Long text outline generation: Chinese text outline based on unsupervised framework and large language mode
Yan Yan, Yuanchi Ma
TL;DR
This work tackles outline generation for ultra-long Chinese fiction, where existing LLMs struggle with coherent segmentation and long-range structure. It proposes an unsupervised, chapter-level graph representation built from named entities and syntactic dependencies, learned with a graph attention-based autoencoder to produce chapter embeddings $Z$, followed by a Markov-chain–driven plot-boundary operator that uses path dependence and a threshold $s_t = \beta \cdot \mathrm{mean}(EU)$ to detect segment boundaries. After boundaries are identified, a large language model generates themes and per-segment summaries to form the final outline, leveraging a Chinese ultra-long text dataset of over a million words per work. The results show superior boundary accuracy and outline readability (via CheckEval and Kendall tau) compared with baselines such as GPT-3.5, GPT-4, and Llama7b, demonstrating the practical utility of combining unsupervised graph representations with LLM-guided summarization for long-form narratives.
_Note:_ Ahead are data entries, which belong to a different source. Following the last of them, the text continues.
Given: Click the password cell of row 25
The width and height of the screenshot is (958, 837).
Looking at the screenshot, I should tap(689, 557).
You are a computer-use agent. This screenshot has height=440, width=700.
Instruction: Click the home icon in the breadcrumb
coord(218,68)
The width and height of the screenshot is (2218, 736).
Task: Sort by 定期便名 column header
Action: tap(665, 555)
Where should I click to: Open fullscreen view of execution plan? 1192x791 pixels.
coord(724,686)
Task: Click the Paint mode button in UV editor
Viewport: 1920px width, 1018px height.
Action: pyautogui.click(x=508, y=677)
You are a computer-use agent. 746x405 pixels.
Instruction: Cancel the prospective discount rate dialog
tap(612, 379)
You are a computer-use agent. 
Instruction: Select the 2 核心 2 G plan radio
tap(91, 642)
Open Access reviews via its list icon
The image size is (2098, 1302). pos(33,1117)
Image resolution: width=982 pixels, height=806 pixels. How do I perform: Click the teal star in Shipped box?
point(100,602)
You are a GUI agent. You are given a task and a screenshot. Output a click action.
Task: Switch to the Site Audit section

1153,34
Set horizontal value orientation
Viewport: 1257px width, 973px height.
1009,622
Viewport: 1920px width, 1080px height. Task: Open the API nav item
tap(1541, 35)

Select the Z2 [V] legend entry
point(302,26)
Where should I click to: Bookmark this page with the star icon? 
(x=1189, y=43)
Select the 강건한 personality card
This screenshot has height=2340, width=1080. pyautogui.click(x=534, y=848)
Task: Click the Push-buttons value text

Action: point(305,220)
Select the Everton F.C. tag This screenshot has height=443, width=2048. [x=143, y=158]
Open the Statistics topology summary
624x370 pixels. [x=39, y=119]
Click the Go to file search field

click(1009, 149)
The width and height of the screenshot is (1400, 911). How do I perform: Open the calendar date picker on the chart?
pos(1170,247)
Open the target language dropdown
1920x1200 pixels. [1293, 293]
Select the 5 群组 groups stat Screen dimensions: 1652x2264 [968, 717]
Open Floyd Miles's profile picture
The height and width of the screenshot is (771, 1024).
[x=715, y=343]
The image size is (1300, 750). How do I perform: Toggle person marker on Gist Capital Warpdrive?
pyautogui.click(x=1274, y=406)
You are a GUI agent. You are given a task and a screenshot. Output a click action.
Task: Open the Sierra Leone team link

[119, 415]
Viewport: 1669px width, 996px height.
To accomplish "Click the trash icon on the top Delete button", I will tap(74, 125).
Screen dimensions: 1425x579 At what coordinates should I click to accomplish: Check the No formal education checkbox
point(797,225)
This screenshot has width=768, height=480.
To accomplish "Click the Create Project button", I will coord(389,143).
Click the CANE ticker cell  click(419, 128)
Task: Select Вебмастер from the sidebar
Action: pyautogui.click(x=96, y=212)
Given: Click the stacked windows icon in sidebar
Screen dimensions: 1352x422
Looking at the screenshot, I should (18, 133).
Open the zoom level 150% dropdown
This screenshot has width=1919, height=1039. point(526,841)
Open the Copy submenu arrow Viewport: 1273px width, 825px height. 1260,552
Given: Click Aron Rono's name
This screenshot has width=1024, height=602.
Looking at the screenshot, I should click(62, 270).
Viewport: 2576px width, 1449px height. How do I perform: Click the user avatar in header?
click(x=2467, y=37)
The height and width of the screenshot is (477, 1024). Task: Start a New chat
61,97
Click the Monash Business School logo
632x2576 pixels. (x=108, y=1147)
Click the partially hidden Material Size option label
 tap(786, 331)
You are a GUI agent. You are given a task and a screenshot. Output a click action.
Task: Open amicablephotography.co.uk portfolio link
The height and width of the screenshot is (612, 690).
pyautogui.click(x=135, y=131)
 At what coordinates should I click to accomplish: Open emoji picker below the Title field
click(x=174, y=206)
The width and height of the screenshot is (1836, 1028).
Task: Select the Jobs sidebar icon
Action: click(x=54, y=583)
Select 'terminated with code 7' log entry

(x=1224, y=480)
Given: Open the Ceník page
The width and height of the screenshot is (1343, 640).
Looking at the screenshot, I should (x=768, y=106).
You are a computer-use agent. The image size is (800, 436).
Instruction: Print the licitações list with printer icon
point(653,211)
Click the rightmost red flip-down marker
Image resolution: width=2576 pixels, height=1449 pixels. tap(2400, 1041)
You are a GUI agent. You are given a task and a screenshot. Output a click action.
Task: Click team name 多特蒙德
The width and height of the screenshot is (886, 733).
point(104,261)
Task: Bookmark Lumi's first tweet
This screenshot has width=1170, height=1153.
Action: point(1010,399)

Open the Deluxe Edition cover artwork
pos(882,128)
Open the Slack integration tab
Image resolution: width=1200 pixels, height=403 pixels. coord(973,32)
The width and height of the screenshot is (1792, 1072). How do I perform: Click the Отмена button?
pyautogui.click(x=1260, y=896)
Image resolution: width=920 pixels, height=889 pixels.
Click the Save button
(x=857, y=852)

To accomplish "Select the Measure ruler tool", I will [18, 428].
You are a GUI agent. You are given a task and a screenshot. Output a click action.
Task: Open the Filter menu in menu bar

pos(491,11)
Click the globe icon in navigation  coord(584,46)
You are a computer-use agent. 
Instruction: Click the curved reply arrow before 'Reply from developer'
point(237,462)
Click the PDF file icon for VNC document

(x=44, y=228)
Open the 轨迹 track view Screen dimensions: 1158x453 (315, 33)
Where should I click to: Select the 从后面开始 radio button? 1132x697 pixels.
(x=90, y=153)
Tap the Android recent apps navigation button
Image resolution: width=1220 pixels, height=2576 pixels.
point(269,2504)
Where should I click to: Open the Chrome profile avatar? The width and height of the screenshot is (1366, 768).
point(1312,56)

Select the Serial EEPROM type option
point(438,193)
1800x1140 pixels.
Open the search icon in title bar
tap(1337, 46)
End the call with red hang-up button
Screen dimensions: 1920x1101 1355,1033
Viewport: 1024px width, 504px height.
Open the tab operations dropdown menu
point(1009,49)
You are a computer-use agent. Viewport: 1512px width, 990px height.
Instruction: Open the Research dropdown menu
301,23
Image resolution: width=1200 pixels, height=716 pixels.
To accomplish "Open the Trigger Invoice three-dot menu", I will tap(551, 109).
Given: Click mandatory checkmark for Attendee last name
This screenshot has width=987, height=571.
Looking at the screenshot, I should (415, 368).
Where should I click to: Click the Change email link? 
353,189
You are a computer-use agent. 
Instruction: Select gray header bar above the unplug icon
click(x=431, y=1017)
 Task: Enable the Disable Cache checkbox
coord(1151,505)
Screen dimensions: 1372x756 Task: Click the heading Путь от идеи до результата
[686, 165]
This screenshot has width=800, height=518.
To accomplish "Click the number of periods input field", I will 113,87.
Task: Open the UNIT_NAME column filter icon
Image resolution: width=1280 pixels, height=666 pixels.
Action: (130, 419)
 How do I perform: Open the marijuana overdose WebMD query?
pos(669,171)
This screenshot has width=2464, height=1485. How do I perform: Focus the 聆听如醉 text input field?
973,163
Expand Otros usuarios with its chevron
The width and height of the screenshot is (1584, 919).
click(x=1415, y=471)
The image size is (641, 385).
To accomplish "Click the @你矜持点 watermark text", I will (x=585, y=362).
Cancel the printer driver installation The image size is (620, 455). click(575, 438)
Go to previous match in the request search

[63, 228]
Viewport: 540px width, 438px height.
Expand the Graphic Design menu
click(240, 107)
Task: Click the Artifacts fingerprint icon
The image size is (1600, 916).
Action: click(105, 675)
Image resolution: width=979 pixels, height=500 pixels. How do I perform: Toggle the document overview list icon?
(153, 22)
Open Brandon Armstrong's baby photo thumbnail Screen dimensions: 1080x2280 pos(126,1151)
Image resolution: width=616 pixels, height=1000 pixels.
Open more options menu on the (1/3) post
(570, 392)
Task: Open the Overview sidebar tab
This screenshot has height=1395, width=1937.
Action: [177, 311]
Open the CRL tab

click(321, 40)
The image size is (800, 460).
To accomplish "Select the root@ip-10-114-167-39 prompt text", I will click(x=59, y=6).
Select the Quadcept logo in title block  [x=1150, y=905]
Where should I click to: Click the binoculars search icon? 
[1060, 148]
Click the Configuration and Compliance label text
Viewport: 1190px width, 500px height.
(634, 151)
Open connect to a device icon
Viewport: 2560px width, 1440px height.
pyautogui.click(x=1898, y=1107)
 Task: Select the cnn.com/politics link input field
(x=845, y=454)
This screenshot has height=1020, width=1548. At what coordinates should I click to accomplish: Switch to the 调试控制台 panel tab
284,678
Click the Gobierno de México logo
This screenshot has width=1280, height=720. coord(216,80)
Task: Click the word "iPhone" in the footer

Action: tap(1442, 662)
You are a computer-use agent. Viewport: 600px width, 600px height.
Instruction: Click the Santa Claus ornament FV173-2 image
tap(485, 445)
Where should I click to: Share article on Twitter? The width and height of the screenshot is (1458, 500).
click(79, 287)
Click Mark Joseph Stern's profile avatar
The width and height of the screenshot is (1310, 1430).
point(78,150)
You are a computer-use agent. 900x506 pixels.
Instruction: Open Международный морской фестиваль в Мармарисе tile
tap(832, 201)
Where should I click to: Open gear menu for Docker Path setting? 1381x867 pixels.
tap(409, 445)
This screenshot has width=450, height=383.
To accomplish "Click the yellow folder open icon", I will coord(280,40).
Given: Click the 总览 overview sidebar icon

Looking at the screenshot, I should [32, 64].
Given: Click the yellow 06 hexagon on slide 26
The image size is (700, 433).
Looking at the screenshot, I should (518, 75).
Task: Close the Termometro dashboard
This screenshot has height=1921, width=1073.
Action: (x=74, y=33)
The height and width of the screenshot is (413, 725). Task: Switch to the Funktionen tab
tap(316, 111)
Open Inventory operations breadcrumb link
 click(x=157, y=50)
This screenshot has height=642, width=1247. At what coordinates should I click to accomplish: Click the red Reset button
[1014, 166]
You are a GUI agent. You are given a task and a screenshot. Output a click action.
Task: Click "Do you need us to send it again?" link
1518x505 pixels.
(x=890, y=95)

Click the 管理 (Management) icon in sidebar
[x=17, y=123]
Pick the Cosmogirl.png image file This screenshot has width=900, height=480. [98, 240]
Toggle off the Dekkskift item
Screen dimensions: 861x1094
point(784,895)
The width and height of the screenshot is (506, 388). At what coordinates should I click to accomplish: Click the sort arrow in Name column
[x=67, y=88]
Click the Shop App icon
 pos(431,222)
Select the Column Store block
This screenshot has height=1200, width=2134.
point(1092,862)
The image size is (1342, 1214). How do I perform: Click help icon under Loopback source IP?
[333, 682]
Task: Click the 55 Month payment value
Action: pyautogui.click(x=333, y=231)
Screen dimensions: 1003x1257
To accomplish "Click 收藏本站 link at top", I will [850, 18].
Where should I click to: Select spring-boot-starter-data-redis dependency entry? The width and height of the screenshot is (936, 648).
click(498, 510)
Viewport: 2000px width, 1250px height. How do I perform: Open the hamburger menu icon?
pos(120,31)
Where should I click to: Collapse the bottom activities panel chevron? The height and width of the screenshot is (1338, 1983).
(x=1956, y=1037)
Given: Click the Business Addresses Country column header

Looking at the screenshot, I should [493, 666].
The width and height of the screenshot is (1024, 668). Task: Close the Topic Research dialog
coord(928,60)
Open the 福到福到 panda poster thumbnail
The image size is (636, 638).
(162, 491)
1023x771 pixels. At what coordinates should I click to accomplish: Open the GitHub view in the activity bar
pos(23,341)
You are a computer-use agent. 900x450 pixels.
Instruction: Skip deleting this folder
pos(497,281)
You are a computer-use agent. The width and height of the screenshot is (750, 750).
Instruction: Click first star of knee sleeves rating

These findings support applying structured graph-based representations and Markovian boundary detection to enhance retrieval-augmented generation and humanities research on large-scale literary corpora, with potential for tighter integration into end-to-end LLM pipelines.
Abstract
Outline generation aims to reveal the internal structure of a document by identifying underlying chapter relationships and generating corresponding chapter summaries. Although existing deep learning methods and large models perform well on small- and medium-sized texts, they struggle to produce readable outlines for very long texts (such as fictional works), often failing to segment chapters coherently. In this paper, we propose a novel outline generation method for Chinese, combining an unsupervised framework with large models. Specifically, the method first generates chapter feature graph data based on entity and syntactic dependency relationships. Then, a representation module based on graph attention layers learns deep embeddings of the chapter graph data. Using these chapter embeddings, we design an operator based on Markov chain principles to segment plot boundaries. Finally, we employ a large model to generate summaries of each plot segment and produce the overall outline. We evaluate our model based on segmentation accuracy and outline readability, and our performance outperforms several deep learning models and large models in comparative evaluations.